Contribution of time-dependent electric and magnetic fields to the dynamics of magnetic storms Original Research Article

The evolution in time of the ion pressure distribution in a time-dependent magnetic field is simulated, the drift current density is calculated and the Biot-Savart law is used to obtain ground magnetograms during one hour growth of a synthetic magnetic storm. The disturbance is at the level of −17 nT near midnight. Hydrogen and oxygen ions picked out of the storm pressure distribution are traced backwards in time to identify the source location and its energetic characteristics. The time-dependent magnetic field, convection, corotation and induced electric fields are applied in the tracing procedure. It follows from the study, two regions are distinguished as source sites for the storm ions: near-midnight near tail (r > 10 RE) region activated by the induced electric field, and the dawn side region activated by the corotation and convection electric fields. Tail ions contribute to ϵ < 60 keV component of the storm ring current while dawn ions become the 100 – 200 keV component of the current.
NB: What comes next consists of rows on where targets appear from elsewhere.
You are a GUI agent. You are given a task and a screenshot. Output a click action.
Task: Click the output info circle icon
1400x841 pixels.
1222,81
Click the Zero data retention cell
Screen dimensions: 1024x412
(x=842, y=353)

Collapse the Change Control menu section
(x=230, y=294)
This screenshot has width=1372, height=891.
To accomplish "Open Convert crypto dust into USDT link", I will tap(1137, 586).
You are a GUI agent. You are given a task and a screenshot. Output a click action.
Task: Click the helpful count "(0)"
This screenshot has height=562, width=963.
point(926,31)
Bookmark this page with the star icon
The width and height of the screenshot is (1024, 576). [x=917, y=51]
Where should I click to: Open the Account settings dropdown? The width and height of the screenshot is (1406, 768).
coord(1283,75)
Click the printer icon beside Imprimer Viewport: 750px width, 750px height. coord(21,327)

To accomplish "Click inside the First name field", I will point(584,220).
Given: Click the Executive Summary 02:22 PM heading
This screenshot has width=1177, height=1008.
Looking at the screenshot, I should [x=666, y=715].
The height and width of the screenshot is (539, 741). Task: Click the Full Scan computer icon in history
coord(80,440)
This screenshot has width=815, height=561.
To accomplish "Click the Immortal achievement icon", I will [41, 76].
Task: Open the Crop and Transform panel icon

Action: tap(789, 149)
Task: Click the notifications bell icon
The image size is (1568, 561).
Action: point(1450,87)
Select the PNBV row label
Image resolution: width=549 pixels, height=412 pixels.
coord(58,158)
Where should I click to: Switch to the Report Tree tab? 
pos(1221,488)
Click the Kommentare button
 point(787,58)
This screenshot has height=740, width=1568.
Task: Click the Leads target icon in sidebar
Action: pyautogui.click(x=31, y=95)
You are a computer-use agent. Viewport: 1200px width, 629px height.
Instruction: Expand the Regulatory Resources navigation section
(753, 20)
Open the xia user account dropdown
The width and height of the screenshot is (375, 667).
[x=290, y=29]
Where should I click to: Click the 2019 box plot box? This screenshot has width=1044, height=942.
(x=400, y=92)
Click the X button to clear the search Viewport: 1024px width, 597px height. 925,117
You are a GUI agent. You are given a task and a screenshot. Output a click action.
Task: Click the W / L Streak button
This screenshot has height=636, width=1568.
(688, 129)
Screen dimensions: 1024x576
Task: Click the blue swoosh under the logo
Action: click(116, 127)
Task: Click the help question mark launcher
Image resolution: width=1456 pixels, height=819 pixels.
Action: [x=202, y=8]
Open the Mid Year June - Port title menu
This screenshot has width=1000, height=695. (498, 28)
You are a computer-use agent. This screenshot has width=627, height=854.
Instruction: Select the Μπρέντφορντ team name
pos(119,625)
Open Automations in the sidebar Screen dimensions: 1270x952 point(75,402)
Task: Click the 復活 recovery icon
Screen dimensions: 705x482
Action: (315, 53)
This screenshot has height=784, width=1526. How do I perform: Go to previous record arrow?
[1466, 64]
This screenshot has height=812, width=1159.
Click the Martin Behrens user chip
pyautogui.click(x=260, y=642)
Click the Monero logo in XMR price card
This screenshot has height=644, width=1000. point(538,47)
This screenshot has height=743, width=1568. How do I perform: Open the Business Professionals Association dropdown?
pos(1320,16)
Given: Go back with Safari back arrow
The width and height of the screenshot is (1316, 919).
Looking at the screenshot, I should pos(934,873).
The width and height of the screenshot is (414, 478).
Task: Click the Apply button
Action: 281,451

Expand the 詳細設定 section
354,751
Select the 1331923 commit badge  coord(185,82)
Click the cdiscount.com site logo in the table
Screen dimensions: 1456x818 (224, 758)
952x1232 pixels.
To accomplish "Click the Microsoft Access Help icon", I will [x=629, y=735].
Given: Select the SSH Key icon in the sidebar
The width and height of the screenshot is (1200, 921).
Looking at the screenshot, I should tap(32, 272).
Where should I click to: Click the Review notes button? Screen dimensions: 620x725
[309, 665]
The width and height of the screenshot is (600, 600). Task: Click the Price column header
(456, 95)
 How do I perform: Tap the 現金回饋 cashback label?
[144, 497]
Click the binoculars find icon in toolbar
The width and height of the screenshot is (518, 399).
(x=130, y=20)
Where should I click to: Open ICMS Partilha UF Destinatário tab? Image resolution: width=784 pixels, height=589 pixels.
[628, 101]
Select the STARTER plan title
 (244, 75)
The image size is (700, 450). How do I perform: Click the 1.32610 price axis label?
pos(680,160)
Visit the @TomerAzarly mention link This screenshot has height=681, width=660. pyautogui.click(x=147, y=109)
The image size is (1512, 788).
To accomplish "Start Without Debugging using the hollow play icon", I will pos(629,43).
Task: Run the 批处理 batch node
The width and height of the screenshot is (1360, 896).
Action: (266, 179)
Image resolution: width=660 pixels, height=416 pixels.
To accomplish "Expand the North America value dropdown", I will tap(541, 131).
The study yields arguments supporting the idea that the necessary condition for a storm to be fast and intense is either active high-latitude ionosphere supplying 10 – 50 keV ions to near-equatorial regions on the morning side or an electric field able to push energetic ions towards the Earth to radial distances 5 – 6 RE. The contribution of the time-dependent magnetic and electric fields to the dynamics of magnetic storm consists in activating the near tail and in extracting ions from the high-latitude ionosphere.